Geeze Sophie, get over yourself and your personal issues. Is this is a public information forum or your own personal gripe board?

You're not protecting yourself or those people by not allowing the linking. That doesn't make whatever is hurting you go away, it just means people can't link to information there and makes it harder to discuss it here. You can't just blame others for posting there when it was in the censor here. I don't think it was as much of an issue before this site developed it's nasties section and the information could have been so complimentary. No one else wanted to make a choice of there or here, it was imposed upon them by the rules. A new computer isn't always an option. Restoring a backup doesn't refund money stolen by an egold keylogger.

You're right, it wouldn't save everyone from nasties. I don't totally comprehend the comparison you've made but I'm not arguing with the decision, only disagreeing with the way it sounded like people were making a choice to post somewhere else and limit the information available here, when it's the rules that are doing that, not the people.

I hope Sini's info will help POs be able to protect themselves and their members. Like 2k said, this is such a big issue and it's not going to go away soon, but hopefully the more people who work together the safer it can be made despite the hackers.

I just checked some of the sites that were hit with the geg07 forerunner to this incident, bratmails on affiliate-sites.net, doptr is currently on name-services.com, coolcatmails is with getpaidsolutions. So it's an eclectic list.

Can you elaborate this one?

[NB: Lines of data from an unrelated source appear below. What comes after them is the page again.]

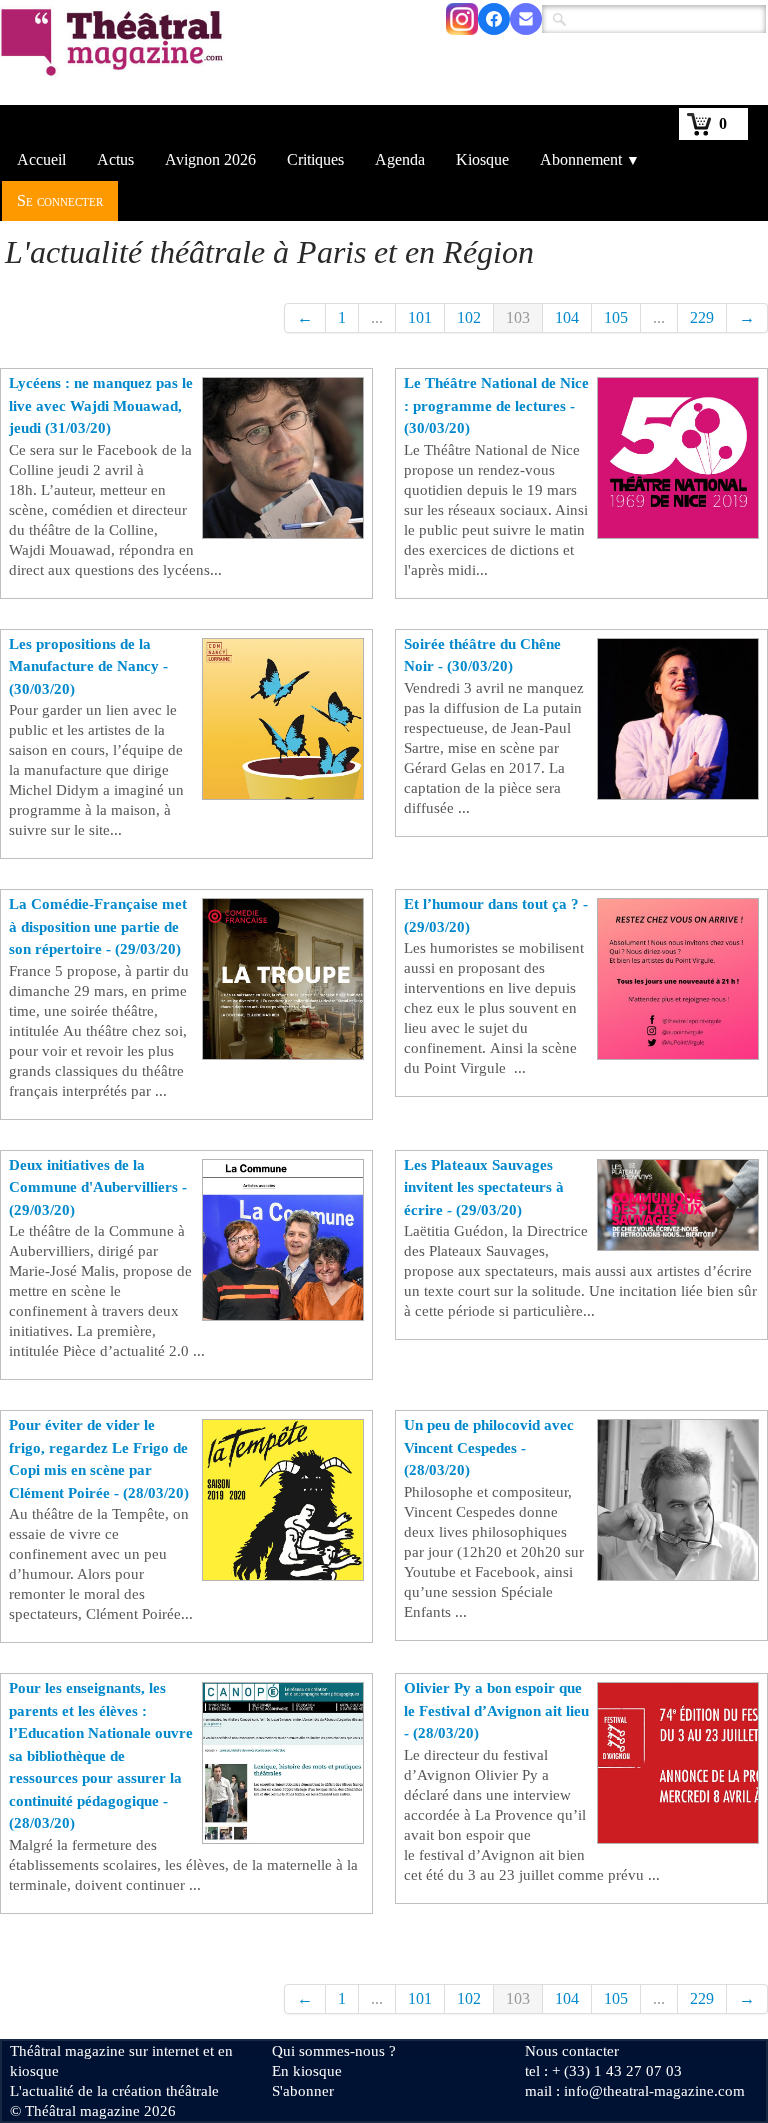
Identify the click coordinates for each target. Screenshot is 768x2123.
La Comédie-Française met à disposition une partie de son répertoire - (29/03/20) (98, 926)
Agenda (400, 159)
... (377, 317)
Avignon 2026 (210, 159)
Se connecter (60, 200)
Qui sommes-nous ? (334, 2051)
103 (518, 317)
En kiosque (307, 2071)
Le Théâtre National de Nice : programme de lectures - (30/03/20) (496, 405)
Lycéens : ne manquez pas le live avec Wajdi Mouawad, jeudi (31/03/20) (101, 405)
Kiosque (482, 159)
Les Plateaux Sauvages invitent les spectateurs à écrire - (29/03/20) (484, 1187)
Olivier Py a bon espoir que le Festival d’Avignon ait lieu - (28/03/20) (496, 1710)
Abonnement (590, 159)
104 (567, 317)
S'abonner (303, 2091)
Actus (115, 159)
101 (420, 317)
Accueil (41, 159)
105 (616, 317)
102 (469, 317)
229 (702, 317)
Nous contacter (572, 2051)
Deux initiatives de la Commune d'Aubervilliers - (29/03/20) (98, 1187)
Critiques (315, 159)
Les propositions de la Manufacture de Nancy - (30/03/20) (88, 666)
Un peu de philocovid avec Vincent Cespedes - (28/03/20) (489, 1447)
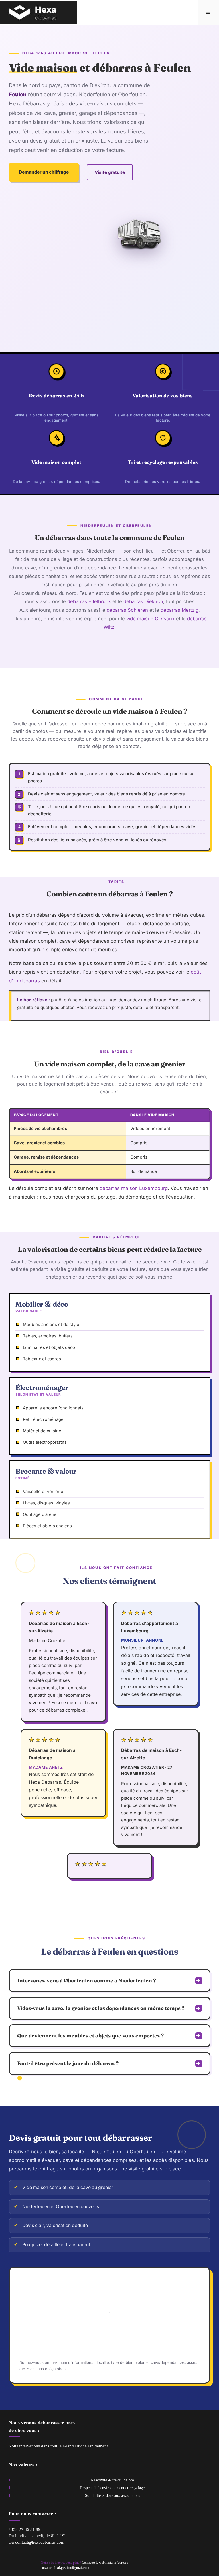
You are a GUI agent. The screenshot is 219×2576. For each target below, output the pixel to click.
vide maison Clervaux (150, 618)
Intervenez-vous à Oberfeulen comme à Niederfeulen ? (86, 1980)
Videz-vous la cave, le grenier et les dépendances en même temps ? (100, 2008)
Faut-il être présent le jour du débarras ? (68, 2063)
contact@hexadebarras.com (39, 2542)
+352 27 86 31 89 (24, 2529)
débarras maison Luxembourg (134, 1188)
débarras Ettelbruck (89, 601)
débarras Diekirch (143, 601)
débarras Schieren (127, 610)
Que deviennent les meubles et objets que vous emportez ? (90, 2035)
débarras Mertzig (179, 610)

The thread was only about the true-money URL injection when it was staying on topic.

I didn't know of anyone hosted other places than myself, but even then, it was only my shared servers, which are far fewer than those that lease servers from me, that list would be 10x longer of sites that were not hit.

I've figured the whole thing as the true-money guy knowing an exploit to CC that Jutaky wishes to keep his head in the sand about and blame it on me instead, all as revenge for Sini bringing his stupidness to my attention and then me canceling his server and keeping a month of fees for my time to deal with all the domains he stole. I guess he got his $100 worth of entertainment out if me with this latest exploit.

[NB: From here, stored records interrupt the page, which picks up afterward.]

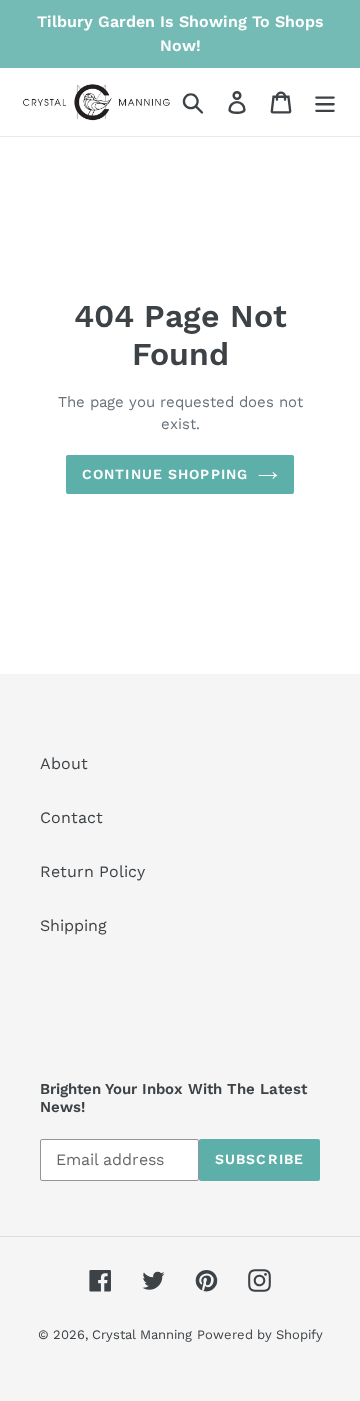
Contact (71, 817)
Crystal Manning (142, 1334)
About (64, 763)
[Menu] (325, 102)
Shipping (73, 925)
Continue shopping (165, 474)
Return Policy (92, 871)
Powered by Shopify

Sorry but you don't get it, some things never will go away and the people who did it never will take the responsibility of it, so be it, life goes on. Now lately it has even turned to be rather funny, I had someone IMing me some time ago asking me if QB meant Queen Bee, I said I thought it meant Queen Beauty

The point I wanted to make is that some who claim to fight fraud can't be trusted, made that entire forum lose credibility and caused those rules to exist ... I am really sorry some good people are in the middle of this but there is not much that can be done at this point imho.

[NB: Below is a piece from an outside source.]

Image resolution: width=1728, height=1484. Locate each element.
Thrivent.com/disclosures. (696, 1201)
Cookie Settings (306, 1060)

The connections are listed in the WIW forum. true-money seems to be a replacement for onlythebestptr. onlythebestptr was on the same server as geg07. geg07 was a similar CC specific hacking through the banners rather than dropping an iframe. onlythebestptr is connected to the stolen domains that were moved to estdomains. Estdomains is connected to the RBN.

coolcatmails, doptr and bratmails are three of the sites affected by geg07, that was a few weeks ago. I just did a whois on those three and got the results I posted. It wasn't just your servers affected then, I don't think this is only about you, it's just a coincidence that they got into your server today, but it could have been any server with CC sites on it.

First...sorry to everyone, I had a very bad morning and got a little too much heat.



If there is a bug in cc that causes these please share it with us, you seem to know of such, so why don't you just show what it is instead of making accusations (that are inaccurate).

I have never seen Jutaky revenging anything to anyone (Have you?) or hurting anyone in any way for that matter, so what makes you think he would lower himself to that level now?